▸ **DOCUMENTO DE ORIGEM**
========================================

Não se deixa de referir que, não obstante os trabalhos se terem iniciado em 1998, mantendo-se em curso as respectivas obras, a empresa não fez reflectir nas contas desse ano, ao nível do inventário final, qualquer valor a titulo de existências respeitante a obras em curso no dito prédio de Ermesinde (Costa), constituído por quatro blocos, como também não inventariou no final do ano de 1999, como estando concluído ou em curso, as fracções do prédio correspondentes ao Bloco 4, quando é certo que por essa altura estaria já concluído ou em adiantada fase de conclusão, visto que de acordo com o Processo de Avaliação instaurado pelos Serviços de Finanças de Valongo – 2, a avaliação de todo o prédio teve lugar no dia 11/05/2000, tendo nessa mesma data sido inscrito na matriz sob o artigo 8976 da freguesia de Ermesinde.

Tendo em vista a inscrição do prédio na matriz a empresa “Construções ..., Lda.” comunicou nos Serviços de Finanças de Valongo-2 a data de conclusão do citado prédio de Ermesinde (Costa), sito na Rua… em Ermesinde, como se tendo verificado em 01/03/99, conforme consta da declaração mod. 129 entregue em 19/04/99. Por outro lado, considerando que começou a vender as fracções desse prédio em Maio de 1999, como decorre das escrituras de compra e venda realizadas, entre outras a relativa à fracção H, de 07/05/1999, lavrada pelo 8º Cartório Notarial do Porto, torna-se evidente que os trabalhos de aplicação de gessos e molduras não se poderiam ter iniciado apenas no ano de 1999.

Daí que, tendo em conta que os trabalhos de colocação de gesso na referida Obra de Ermesinde (Costa) foram objecto de facturação em 1998, por parte do “S... Gessos”, e que o número de metros quadrados que resultam dessas facturas é de 28 688 ou seja, próximo do numero que consta do já citado orçamento, infere-se que as facturas nº 137, 139, 144 e 147, atribuídas a A..., contabilizadas nas Construções ..., Lda. como custo do exercício de 1999, não representam na verdade os trabalhos que os responsáveis da empresa alegam de colocação de gessos na obra em causa. A este propósito importa salientar-se que não tendo sido rejeitada a factura atribuível ao António... (…), apura-se o número de metros quadrados 32 256, ligeiramente superior ao que consta do orçamento. (…)

========================================

▸ **DADOS APRESENTADOS**
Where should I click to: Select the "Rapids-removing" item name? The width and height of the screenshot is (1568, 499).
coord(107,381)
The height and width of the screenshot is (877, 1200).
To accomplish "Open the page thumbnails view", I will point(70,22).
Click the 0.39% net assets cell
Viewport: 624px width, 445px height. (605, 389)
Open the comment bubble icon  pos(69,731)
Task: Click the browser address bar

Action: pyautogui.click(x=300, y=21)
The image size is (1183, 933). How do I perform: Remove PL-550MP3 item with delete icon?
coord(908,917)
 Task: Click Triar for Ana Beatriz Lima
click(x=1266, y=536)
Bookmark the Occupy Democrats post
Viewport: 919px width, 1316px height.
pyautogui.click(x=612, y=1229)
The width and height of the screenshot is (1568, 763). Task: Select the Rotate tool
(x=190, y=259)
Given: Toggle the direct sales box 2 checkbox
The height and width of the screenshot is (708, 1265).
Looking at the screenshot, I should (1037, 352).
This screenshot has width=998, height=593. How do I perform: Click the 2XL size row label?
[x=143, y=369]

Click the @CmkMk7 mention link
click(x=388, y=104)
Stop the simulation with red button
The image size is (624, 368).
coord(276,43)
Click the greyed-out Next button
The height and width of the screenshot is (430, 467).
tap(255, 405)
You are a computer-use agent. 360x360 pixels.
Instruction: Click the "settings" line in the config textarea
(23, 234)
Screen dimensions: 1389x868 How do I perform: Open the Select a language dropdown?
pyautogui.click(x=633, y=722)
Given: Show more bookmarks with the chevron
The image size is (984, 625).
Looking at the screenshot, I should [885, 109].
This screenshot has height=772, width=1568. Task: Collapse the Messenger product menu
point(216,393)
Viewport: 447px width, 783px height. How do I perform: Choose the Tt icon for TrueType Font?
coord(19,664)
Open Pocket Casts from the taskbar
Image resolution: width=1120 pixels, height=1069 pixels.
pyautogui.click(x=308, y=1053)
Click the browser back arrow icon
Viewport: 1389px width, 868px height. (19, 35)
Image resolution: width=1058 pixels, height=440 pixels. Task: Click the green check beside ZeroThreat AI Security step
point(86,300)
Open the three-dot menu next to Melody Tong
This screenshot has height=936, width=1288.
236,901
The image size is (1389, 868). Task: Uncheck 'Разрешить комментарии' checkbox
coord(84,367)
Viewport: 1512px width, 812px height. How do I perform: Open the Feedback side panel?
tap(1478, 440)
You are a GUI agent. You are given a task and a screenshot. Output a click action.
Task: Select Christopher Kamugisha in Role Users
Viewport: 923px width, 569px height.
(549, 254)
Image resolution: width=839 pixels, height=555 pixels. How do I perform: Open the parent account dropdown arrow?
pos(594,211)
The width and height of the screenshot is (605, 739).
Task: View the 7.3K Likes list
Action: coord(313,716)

========================================

▸ **DESAFIO 1**
Reproduza o trecho do documento de origem que começa nas palavras "Daí que, tendo" e termina após as palavras "do orçamento. (…)".
▸ **DESAFIO 2**
Enumere todos os números de factura que o documento de origem menciona.
Os dados apresentados não têm qualquer papel neste exercício.

▸ **SOLUÇÃO 1**
Daí que, tendo em conta que os trabalhos de colocação de gesso na referida Obra de Ermesinde (Costa) foram objecto de facturação em 1998, por parte do “S... Gessos”, e que o número de metros quadrados que resultam dessas facturas é de 28 688 ou seja, próximo do numero que consta do já citado orçamento, infere-se que as facturas nº 137, 139, 144 e 147, atribuídas a A..., contabilizadas nas Construções ..., Lda. como custo do exercício de 1999, não representam na verdade os trabalhos que os responsáveis da empresa alegam de colocação de gessos na obra em causa. A este propósito importa salientar-se que não tendo sido rejeitada a factura atribuível ao António... (…), apura-se o número de metros quadrados 32 256, ligeiramente superior ao que consta do orçamento. (…)

▸ **SOLUÇÃO 2**
137, 139, 144 e 147